Your task is to copy all of the entries exactly as they are given.

===== PROVIDED DATA =====

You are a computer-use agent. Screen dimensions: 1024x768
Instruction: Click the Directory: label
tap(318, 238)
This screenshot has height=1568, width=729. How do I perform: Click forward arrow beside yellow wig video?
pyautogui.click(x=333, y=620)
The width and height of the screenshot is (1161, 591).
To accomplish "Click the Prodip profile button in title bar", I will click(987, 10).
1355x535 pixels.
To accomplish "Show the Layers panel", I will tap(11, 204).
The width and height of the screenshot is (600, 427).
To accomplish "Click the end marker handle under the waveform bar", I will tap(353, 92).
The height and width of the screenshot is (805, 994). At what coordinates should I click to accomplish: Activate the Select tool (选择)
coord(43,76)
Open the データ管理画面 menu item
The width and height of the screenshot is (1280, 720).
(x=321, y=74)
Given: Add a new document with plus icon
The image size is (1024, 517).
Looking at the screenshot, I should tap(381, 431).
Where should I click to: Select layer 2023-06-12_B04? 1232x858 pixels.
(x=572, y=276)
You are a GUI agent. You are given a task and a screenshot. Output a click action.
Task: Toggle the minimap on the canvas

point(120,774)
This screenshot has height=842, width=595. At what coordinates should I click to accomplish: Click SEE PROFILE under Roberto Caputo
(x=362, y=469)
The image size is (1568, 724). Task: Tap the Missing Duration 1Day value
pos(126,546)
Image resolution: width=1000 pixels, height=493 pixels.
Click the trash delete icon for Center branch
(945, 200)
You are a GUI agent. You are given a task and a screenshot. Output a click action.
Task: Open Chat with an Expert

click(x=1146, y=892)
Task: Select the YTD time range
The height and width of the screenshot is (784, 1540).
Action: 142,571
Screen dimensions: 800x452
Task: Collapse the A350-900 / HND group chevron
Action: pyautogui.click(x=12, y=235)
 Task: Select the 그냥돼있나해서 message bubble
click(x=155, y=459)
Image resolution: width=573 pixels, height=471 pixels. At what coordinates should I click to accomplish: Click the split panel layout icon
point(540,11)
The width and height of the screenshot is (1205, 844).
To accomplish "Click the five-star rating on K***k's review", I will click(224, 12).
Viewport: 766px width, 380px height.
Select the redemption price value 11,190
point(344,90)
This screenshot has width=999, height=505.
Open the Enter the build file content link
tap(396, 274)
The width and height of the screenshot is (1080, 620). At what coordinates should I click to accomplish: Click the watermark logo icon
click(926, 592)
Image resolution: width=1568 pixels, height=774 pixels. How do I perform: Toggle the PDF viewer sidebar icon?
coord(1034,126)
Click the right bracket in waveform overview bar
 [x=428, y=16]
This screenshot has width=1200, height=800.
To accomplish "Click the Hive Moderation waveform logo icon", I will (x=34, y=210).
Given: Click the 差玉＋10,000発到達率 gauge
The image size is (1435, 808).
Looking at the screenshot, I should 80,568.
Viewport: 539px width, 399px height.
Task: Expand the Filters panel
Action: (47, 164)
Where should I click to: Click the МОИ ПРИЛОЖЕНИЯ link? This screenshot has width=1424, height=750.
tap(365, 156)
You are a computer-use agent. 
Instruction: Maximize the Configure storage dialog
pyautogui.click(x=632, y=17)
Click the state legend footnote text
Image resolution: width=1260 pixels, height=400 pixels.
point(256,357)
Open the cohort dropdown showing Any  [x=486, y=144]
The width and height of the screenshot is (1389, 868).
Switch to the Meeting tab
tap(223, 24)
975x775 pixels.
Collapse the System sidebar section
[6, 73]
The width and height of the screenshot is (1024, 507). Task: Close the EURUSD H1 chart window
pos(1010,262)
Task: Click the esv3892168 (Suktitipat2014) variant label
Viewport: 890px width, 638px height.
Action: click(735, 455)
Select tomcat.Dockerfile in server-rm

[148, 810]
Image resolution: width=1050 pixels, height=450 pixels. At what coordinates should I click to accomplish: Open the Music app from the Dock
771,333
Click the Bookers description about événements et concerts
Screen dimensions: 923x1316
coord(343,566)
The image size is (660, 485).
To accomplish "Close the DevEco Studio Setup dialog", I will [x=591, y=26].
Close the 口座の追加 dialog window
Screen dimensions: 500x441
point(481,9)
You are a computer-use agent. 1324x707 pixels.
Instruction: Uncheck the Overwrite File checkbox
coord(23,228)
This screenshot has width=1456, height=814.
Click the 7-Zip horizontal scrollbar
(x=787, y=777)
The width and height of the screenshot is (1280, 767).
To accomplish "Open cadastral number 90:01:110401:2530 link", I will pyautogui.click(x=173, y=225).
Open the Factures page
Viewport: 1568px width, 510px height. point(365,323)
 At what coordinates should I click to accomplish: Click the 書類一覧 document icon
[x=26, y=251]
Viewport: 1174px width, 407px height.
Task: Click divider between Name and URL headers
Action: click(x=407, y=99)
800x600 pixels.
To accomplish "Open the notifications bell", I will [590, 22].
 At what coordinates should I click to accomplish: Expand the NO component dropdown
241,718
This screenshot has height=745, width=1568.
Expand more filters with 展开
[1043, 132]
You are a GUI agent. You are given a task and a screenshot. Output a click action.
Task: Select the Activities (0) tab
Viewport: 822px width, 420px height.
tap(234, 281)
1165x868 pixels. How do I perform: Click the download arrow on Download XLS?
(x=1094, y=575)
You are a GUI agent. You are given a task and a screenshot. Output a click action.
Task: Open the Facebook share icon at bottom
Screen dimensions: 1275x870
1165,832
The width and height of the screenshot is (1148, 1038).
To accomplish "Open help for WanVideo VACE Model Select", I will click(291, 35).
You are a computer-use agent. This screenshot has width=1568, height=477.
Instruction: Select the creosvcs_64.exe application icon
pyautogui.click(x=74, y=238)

=====

### SOLUTION TO THIS EXERCISE
You are a computer-use agent. Screen dimensions: 1024x768
Instruction: Click the Directory: label
tap(318, 238)
This screenshot has height=1568, width=729. How do I perform: Click forward arrow beside yellow wig video?
pyautogui.click(x=333, y=620)
The width and height of the screenshot is (1161, 591).
To accomplish "Click the Prodip profile button in title bar", I will click(987, 10).
1355x535 pixels.
To accomplish "Show the Layers panel", I will tap(11, 204).
The width and height of the screenshot is (600, 427).
To accomplish "Click the end marker handle under the waveform bar", I will tap(353, 92).
The height and width of the screenshot is (805, 994). At what coordinates should I click to accomplish: Activate the Select tool (选择)
coord(43,76)
Open the データ管理画面 menu item
The width and height of the screenshot is (1280, 720).
(x=321, y=74)
Given: Add a new document with plus icon
The image size is (1024, 517).
Looking at the screenshot, I should tap(381, 431).
Where should I click to: Select layer 2023-06-12_B04? 1232x858 pixels.
(x=572, y=276)
You are a GUI agent. You are given a task and a screenshot. Output a click action.
Task: Toggle the minimap on the canvas

point(120,774)
This screenshot has height=842, width=595. At what coordinates should I click to accomplish: Click SEE PROFILE under Roberto Caputo
(x=362, y=469)
The image size is (1568, 724). Task: Tap the Missing Duration 1Day value
pos(126,546)
Image resolution: width=1000 pixels, height=493 pixels.
Click the trash delete icon for Center branch
(945, 200)
You are a GUI agent. You are given a task and a screenshot. Output a click action.
Task: Open Chat with an Expert

click(x=1146, y=892)
Task: Select the YTD time range
The height and width of the screenshot is (784, 1540).
Action: 142,571
Screen dimensions: 800x452
Task: Collapse the A350-900 / HND group chevron
Action: pyautogui.click(x=12, y=235)
 Task: Select the 그냥돼있나해서 message bubble
click(x=155, y=459)
Image resolution: width=573 pixels, height=471 pixels. At what coordinates should I click to accomplish: Click the split panel layout icon
point(540,11)
The width and height of the screenshot is (1205, 844).
To accomplish "Click the five-star rating on K***k's review", I will click(224, 12).
Viewport: 766px width, 380px height.
Select the redemption price value 11,190
point(344,90)
This screenshot has width=999, height=505.
Open the Enter the build file content link
tap(396, 274)
The width and height of the screenshot is (1080, 620). At what coordinates should I click to accomplish: Click the watermark logo icon
click(926, 592)
Image resolution: width=1568 pixels, height=774 pixels. How do I perform: Toggle the PDF viewer sidebar icon?
coord(1034,126)
Click the right bracket in waveform overview bar
 [x=428, y=16]
This screenshot has width=1200, height=800.
To accomplish "Click the Hive Moderation waveform logo icon", I will (x=34, y=210).
Given: Click the 差玉＋10,000発到達率 gauge
The image size is (1435, 808).
Looking at the screenshot, I should 80,568.
Viewport: 539px width, 399px height.
Task: Expand the Filters panel
Action: (47, 164)
Where should I click to: Click the МОИ ПРИЛОЖЕНИЯ link? This screenshot has width=1424, height=750.
tap(365, 156)
You are a computer-use agent. 
Instruction: Maximize the Configure storage dialog
pyautogui.click(x=632, y=17)
Click the state legend footnote text
Image resolution: width=1260 pixels, height=400 pixels.
point(256,357)
Open the cohort dropdown showing Any  [x=486, y=144]
The width and height of the screenshot is (1389, 868).
Switch to the Meeting tab
tap(223, 24)
975x775 pixels.
Collapse the System sidebar section
[6, 73]
The width and height of the screenshot is (1024, 507). Task: Close the EURUSD H1 chart window
pos(1010,262)
Task: Click the esv3892168 (Suktitipat2014) variant label
Viewport: 890px width, 638px height.
Action: click(735, 455)
Select tomcat.Dockerfile in server-rm

[148, 810]
Image resolution: width=1050 pixels, height=450 pixels. At what coordinates should I click to accomplish: Open the Music app from the Dock
771,333
Click the Bookers description about événements et concerts
Screen dimensions: 923x1316
coord(343,566)
The image size is (660, 485).
To accomplish "Close the DevEco Studio Setup dialog", I will [x=591, y=26].
Close the 口座の追加 dialog window
Screen dimensions: 500x441
point(481,9)
You are a computer-use agent. 1324x707 pixels.
Instruction: Uncheck the Overwrite File checkbox
coord(23,228)
This screenshot has width=1456, height=814.
Click the 7-Zip horizontal scrollbar
(x=787, y=777)
The width and height of the screenshot is (1280, 767).
To accomplish "Open cadastral number 90:01:110401:2530 link", I will pyautogui.click(x=173, y=225).
Open the Factures page
Viewport: 1568px width, 510px height. point(365,323)
 At what coordinates should I click to accomplish: Click the 書類一覧 document icon
[x=26, y=251]
Viewport: 1174px width, 407px height.
Task: Click divider between Name and URL headers
Action: click(x=407, y=99)
800x600 pixels.
To accomplish "Open the notifications bell", I will [590, 22].
 At what coordinates should I click to accomplish: Expand the NO component dropdown
241,718
This screenshot has height=745, width=1568.
Expand more filters with 展开
[1043, 132]
You are a GUI agent. You are given a task and a screenshot. Output a click action.
Task: Select the Activities (0) tab
Viewport: 822px width, 420px height.
tap(234, 281)
1165x868 pixels. How do I perform: Click the download arrow on Download XLS?
(x=1094, y=575)
You are a GUI agent. You are given a task and a screenshot. Output a click action.
Task: Open the Facebook share icon at bottom
Screen dimensions: 1275x870
1165,832
The width and height of the screenshot is (1148, 1038).
To accomplish "Open help for WanVideo VACE Model Select", I will click(291, 35).
You are a computer-use agent. This screenshot has width=1568, height=477.
Instruction: Select the creosvcs_64.exe application icon
pyautogui.click(x=74, y=238)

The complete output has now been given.